Women Slayed On Election Day. Here's How You Can Keep Up The Momentum.
Women showed muscle in Virginia especially, on Election Day. Here's how you can keep building on that momentum.
Waking up on November 8th this year has been a real mixed bag. Doubtless, many of you are getting “one year ago today” reminders from Facebook with photos of you proudly rocking your “I Voted” stickers, all hopeful, confident smiles as Hillary Clinton stood to make history as the first female President of the United States.
Oof. Yeah. Still stings. There’s not enough Neosporin in the world to disinfect some of the wounds that have been opened this year, and to say that it’s been a frustrating, terrifying ten months for wide swaths of the population is laughably inadequate.
But this morning also brings with it some shiny new bright spots: Democrats scored some of the biggest and most significant wins since Trump took office, and it was a *huge* night for female candidates. It’s widely being viewed as a rejection of the Trump administration’s leadership and policies. Behold:
- With a more decisive win than expected in what was considered to be one of the most significant battles of Election Day, Democrat Ralph Northam defeated Ed Gillespie in the gubernatorial race in Virginia. Though Gillespie distanced his campaign from Trump himself, he largely ran on the same anti-immigration, “law and order” platform. But Virginia said “nay.”

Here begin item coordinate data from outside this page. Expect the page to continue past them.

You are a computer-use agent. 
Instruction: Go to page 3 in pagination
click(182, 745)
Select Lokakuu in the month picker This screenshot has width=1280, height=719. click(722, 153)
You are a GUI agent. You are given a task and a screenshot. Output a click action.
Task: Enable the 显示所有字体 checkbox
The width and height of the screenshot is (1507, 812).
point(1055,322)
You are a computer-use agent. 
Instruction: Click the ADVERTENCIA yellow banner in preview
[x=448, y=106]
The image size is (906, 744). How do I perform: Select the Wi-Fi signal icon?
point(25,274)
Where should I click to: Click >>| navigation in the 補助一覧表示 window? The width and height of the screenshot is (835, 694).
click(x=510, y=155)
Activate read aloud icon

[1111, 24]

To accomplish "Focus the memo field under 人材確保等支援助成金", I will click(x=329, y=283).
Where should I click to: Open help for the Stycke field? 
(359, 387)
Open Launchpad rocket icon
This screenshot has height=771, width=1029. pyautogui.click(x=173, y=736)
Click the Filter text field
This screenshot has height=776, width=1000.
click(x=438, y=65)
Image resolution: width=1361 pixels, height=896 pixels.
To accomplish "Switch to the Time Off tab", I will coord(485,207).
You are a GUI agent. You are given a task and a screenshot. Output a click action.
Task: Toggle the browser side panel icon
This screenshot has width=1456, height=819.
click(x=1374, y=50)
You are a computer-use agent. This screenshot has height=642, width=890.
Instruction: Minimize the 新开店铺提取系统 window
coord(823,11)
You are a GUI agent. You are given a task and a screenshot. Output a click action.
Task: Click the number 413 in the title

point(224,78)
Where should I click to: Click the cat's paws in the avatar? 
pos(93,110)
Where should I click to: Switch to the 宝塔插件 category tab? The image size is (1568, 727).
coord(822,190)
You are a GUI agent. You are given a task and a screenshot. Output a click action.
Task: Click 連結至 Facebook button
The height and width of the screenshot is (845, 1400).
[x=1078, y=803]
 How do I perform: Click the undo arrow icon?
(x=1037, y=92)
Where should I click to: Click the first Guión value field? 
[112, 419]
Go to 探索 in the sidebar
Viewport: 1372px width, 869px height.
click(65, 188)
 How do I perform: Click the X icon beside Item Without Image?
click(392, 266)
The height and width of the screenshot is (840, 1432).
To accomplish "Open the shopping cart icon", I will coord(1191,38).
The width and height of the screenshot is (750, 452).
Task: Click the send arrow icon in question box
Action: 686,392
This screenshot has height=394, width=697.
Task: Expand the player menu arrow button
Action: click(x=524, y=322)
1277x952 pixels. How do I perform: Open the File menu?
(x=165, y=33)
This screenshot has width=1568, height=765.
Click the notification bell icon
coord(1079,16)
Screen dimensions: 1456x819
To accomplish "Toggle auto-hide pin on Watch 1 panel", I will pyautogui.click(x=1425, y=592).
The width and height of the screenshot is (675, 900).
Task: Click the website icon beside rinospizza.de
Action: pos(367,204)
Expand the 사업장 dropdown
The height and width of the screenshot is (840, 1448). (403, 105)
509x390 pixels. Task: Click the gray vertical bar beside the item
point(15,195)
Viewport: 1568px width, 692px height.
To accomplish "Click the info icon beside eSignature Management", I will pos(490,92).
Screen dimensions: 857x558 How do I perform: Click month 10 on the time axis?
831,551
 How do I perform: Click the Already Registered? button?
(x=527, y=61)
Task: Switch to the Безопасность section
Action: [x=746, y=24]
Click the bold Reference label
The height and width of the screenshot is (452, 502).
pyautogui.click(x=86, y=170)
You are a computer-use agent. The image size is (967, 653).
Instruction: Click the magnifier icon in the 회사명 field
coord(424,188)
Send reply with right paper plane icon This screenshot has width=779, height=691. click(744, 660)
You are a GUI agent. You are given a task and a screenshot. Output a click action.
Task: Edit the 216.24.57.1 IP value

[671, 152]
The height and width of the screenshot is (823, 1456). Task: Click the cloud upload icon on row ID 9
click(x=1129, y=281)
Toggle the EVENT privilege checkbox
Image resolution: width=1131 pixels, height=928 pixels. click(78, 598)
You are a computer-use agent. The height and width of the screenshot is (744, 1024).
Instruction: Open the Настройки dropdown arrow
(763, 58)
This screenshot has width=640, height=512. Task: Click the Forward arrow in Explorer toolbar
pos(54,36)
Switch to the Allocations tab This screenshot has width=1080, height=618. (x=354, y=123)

- Elsewhere in Virginia, Democrats wiped out the Republican majority in the state House of Delegates, gaining control of at least 15 seats in what’s considered a major upset. And among those badasses…
- Former journalist Danica Roem made history by becoming the first openly transgender elected official. And here’s the goddamn cherry on top: She ousted 13-term incumbent Robert G. Marshall, who referred to himself as Virginia’s “chief homophobe” and was the author of a transphobic “bathroom bill” that never got the votes to move forward.
- Elizabeth Guzmán and Hala Ayala became the first Latinas elected to the Virginia House of Delegates, beating out long-term incumbents and adding authoritative punctuation on the message sent by sweeping Democratic wins in Virginia.
- Democrat Jenny Durkan won the mayoral race in Seattle, Washington, becoming the first female mayor there in nearly a century. She is replacing former Mayor Ed Murray, who resigned in September after allegations of child sex abuse emerged.
- Democrat Vi Lyles became the first black woman to be elected Mayor of Charlotte, North Carolina, beating out City Councilman Kenny Smith in a 58-41 vote.
- Democrat Phil Murphy ousted Republican Chris Christie in New Jersey’s gubernatorial race, putting an end to Christie’s eight-year reign.
All in all, many reasons to celebrate, not the least among them the history-making women who won big yesterday.
But for all the hard work it took to yield these results, this is only the beginning. The 2018 midterm elections stand to be one of the most high-stakes races in recent history. Women have demanded a seat at the table like never before over the course of this last year, and must continue to do so. Below, check out these resources on how to get involved with political campaigns and even run for office yourself (do it!):
- Emily’s List is a training platform for women seeking office. Less than a year after the 2016 election, the organization reported that upwards of 20,000 women have reached out seeking information on running for office.
- She Should Run is currently running a campaign to get 250,000 women running for elected office by 2030. Get in there, girlfriend.
- Women’s Campaign School at Yale University is a non-partisan organization dedicated to training women as they seek elected office.
- Run Women Run trains pro-choice women to run for elected office.
- Elect Her is specifically geared at female college students interested in running for office.
'Tis begun. Keep getting out there and being the change, game-changers.